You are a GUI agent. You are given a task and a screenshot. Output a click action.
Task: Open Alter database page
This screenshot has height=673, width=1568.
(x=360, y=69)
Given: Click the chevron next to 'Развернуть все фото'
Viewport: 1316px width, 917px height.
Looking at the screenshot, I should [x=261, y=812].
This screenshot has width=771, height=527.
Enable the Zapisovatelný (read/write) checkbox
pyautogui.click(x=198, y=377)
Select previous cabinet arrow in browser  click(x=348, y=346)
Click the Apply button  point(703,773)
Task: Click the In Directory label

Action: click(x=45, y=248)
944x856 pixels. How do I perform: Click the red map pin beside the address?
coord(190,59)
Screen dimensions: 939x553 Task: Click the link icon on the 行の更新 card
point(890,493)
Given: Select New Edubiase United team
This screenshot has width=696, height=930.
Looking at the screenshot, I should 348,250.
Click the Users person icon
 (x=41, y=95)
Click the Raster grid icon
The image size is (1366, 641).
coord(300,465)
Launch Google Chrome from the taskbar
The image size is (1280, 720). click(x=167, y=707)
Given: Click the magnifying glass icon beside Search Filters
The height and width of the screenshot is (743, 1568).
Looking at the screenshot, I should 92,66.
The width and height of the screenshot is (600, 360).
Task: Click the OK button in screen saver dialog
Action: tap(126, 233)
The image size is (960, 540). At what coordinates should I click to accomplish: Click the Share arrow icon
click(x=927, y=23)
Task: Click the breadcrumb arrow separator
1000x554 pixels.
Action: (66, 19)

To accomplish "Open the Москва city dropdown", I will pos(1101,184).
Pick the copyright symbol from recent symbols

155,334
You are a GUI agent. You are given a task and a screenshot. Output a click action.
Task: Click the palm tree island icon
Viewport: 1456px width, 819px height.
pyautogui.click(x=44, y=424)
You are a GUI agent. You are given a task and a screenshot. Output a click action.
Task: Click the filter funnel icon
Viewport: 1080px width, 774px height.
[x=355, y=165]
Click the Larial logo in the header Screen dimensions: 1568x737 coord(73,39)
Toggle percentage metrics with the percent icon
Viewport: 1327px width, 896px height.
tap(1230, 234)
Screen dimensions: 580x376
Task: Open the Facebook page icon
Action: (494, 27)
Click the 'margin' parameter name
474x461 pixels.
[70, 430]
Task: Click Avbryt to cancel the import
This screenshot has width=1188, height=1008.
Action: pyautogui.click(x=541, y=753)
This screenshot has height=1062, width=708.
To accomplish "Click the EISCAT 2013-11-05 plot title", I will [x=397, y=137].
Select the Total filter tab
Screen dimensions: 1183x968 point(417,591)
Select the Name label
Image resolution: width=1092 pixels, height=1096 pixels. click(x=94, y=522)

*Problem statement:* Duplicate the listing above line for line, with nothing changed.

*Response to this exercise:*
You are a GUI agent. You are given a task and a screenshot. Output a click action.
Task: Open Alter database page
This screenshot has height=673, width=1568.
(x=360, y=69)
Given: Click the chevron next to 'Развернуть все фото'
Viewport: 1316px width, 917px height.
Looking at the screenshot, I should [x=261, y=812].
This screenshot has width=771, height=527.
Enable the Zapisovatelný (read/write) checkbox
pyautogui.click(x=198, y=377)
Select previous cabinet arrow in browser  click(x=348, y=346)
Click the Apply button  point(703,773)
Task: Click the In Directory label

Action: click(x=45, y=248)
944x856 pixels. How do I perform: Click the red map pin beside the address?
coord(190,59)
Screen dimensions: 939x553 Task: Click the link icon on the 行の更新 card
point(890,493)
Given: Select New Edubiase United team
This screenshot has width=696, height=930.
Looking at the screenshot, I should 348,250.
Click the Users person icon
 (x=41, y=95)
Click the Raster grid icon
The image size is (1366, 641).
coord(300,465)
Launch Google Chrome from the taskbar
The image size is (1280, 720). click(x=167, y=707)
Given: Click the magnifying glass icon beside Search Filters
The height and width of the screenshot is (743, 1568).
Looking at the screenshot, I should 92,66.
The width and height of the screenshot is (600, 360).
Task: Click the OK button in screen saver dialog
Action: tap(126, 233)
The image size is (960, 540). At what coordinates should I click to accomplish: Click the Share arrow icon
click(x=927, y=23)
Task: Click the breadcrumb arrow separator
1000x554 pixels.
Action: (66, 19)

To accomplish "Open the Москва city dropdown", I will pos(1101,184).
Pick the copyright symbol from recent symbols

155,334
You are a GUI agent. You are given a task and a screenshot. Output a click action.
Task: Click the palm tree island icon
Viewport: 1456px width, 819px height.
pyautogui.click(x=44, y=424)
You are a GUI agent. You are given a task and a screenshot. Output a click action.
Task: Click the filter funnel icon
Viewport: 1080px width, 774px height.
[x=355, y=165]
Click the Larial logo in the header Screen dimensions: 1568x737 coord(73,39)
Toggle percentage metrics with the percent icon
Viewport: 1327px width, 896px height.
tap(1230, 234)
Screen dimensions: 580x376
Task: Open the Facebook page icon
Action: (494, 27)
Click the 'margin' parameter name
474x461 pixels.
[70, 430]
Task: Click Avbryt to cancel the import
This screenshot has width=1188, height=1008.
Action: pyautogui.click(x=541, y=753)
This screenshot has height=1062, width=708.
To accomplish "Click the EISCAT 2013-11-05 plot title", I will [x=397, y=137].
Select the Total filter tab
Screen dimensions: 1183x968 point(417,591)
Select the Name label
Image resolution: width=1092 pixels, height=1096 pixels. click(x=94, y=522)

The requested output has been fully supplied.